WORK INSTRUCTIONS: Leave every picture out, and print the full listing again exactly.

INFORMATION GIVEN:
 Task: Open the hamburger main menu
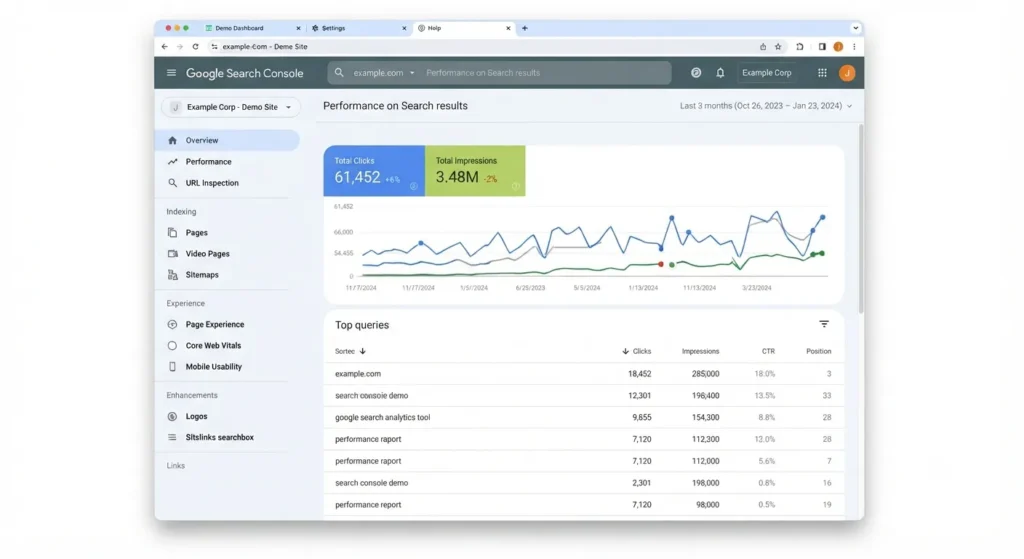[x=171, y=73]
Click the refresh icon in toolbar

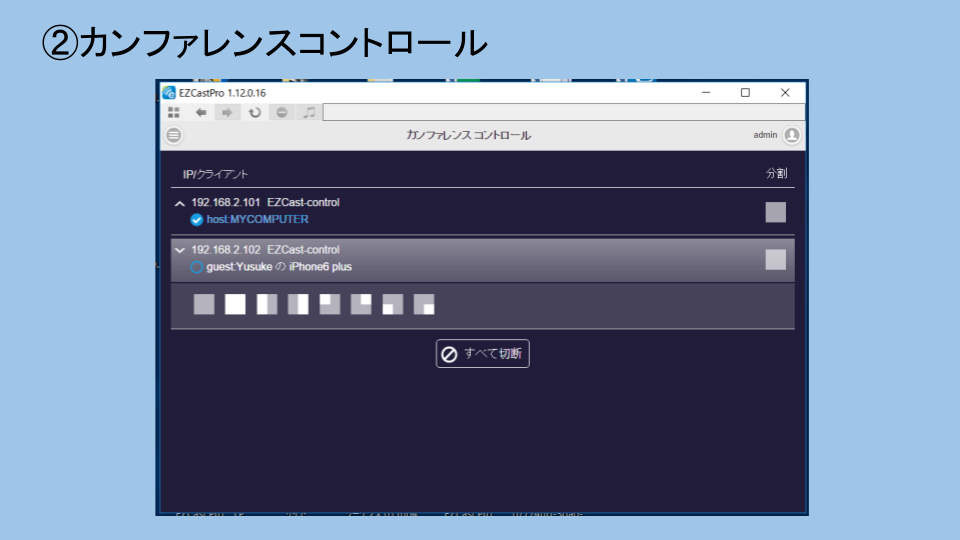(254, 112)
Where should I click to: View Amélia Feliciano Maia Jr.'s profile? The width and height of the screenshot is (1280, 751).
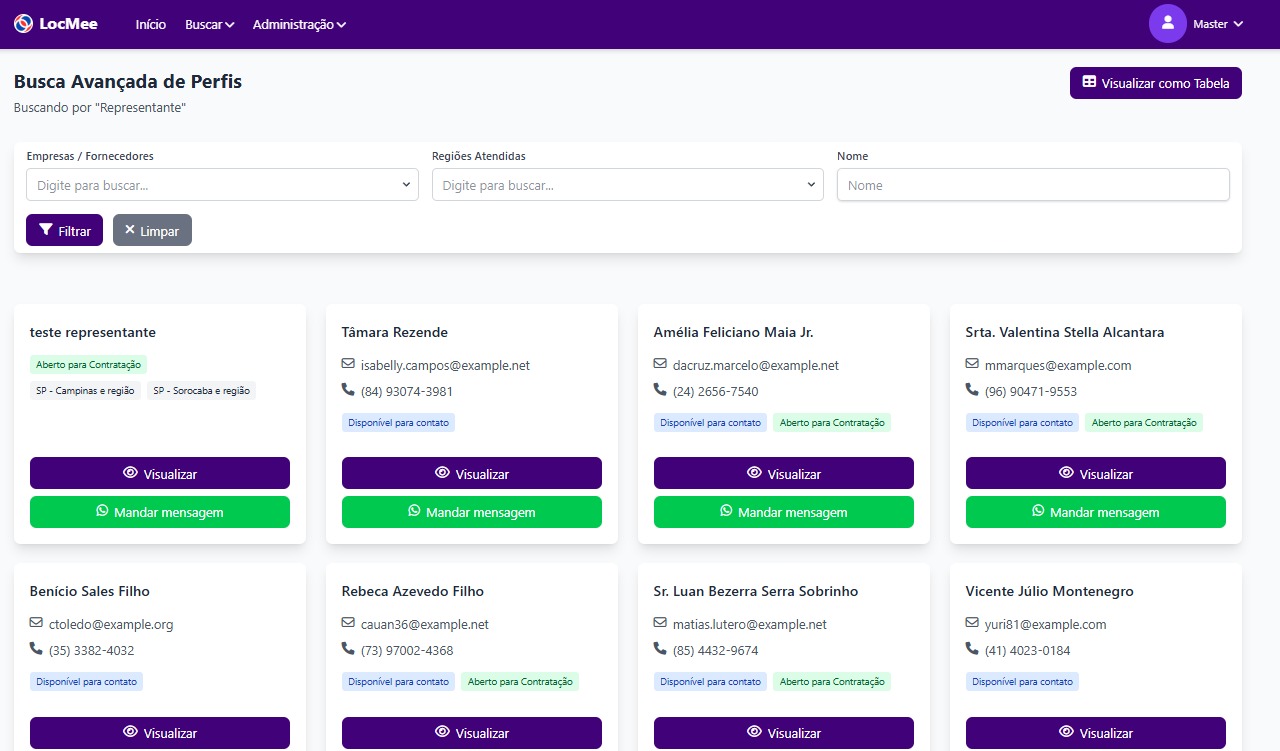click(x=783, y=473)
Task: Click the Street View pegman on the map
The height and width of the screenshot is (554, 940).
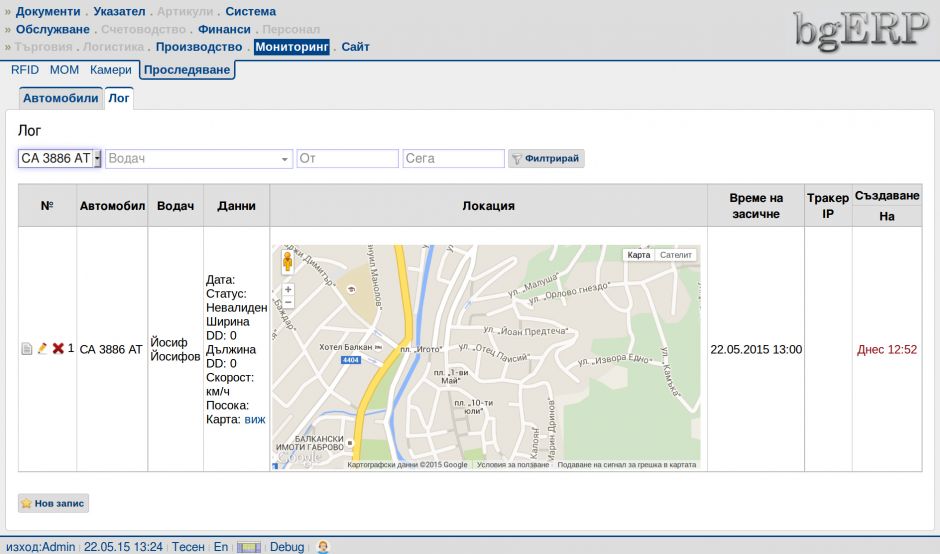Action: pyautogui.click(x=288, y=263)
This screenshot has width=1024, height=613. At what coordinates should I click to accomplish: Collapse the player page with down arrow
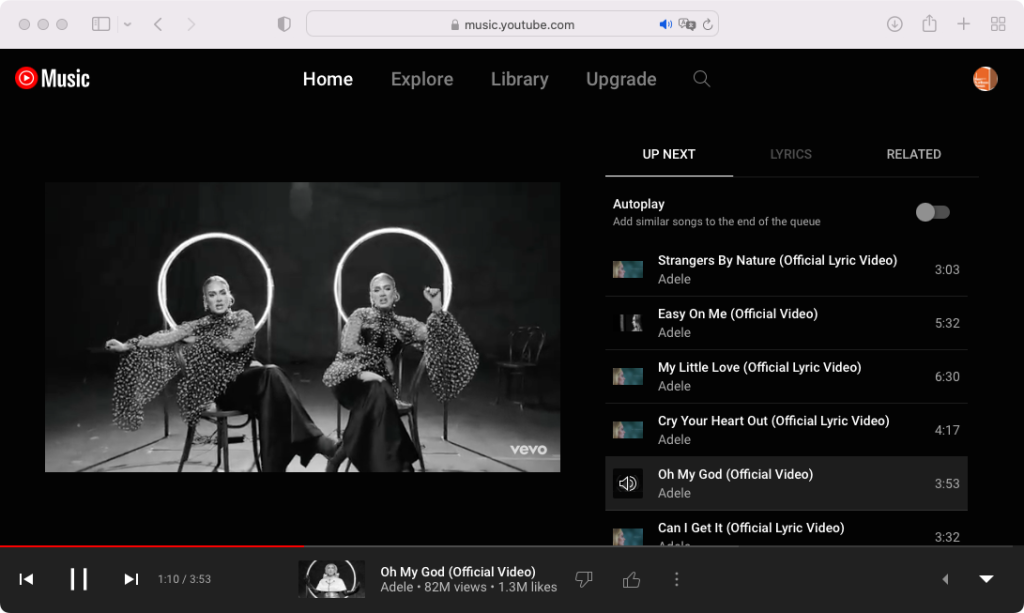coord(986,579)
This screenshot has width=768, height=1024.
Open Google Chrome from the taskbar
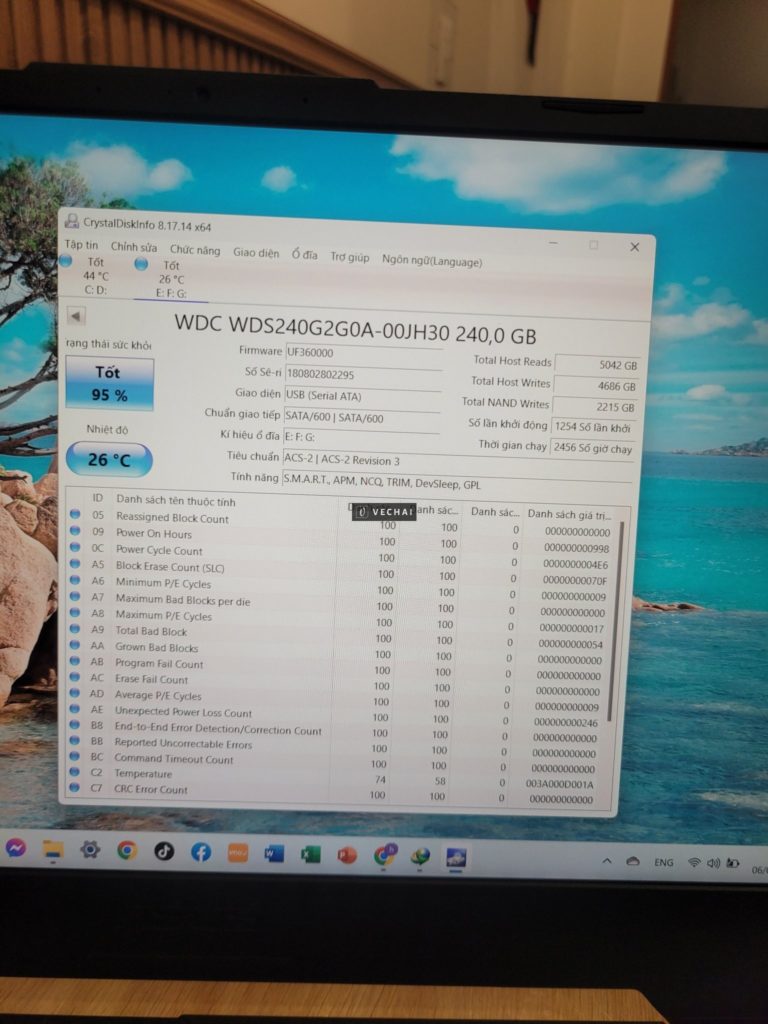127,850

WRITTEN SOLUTION:
 Task: Open the hamburger main menu
[x=171, y=73]
Click the refresh icon in toolbar

(254, 112)
Where should I click to: View Amélia Feliciano Maia Jr.'s profile? The width and height of the screenshot is (1280, 751).
click(x=783, y=473)
Task: Click the Street View pegman on the map
The height and width of the screenshot is (554, 940).
Action: pyautogui.click(x=288, y=263)
This screenshot has width=1024, height=613. At what coordinates should I click to accomplish: Collapse the player page with down arrow
coord(986,579)
This screenshot has width=768, height=1024.
Open Google Chrome from the taskbar
127,850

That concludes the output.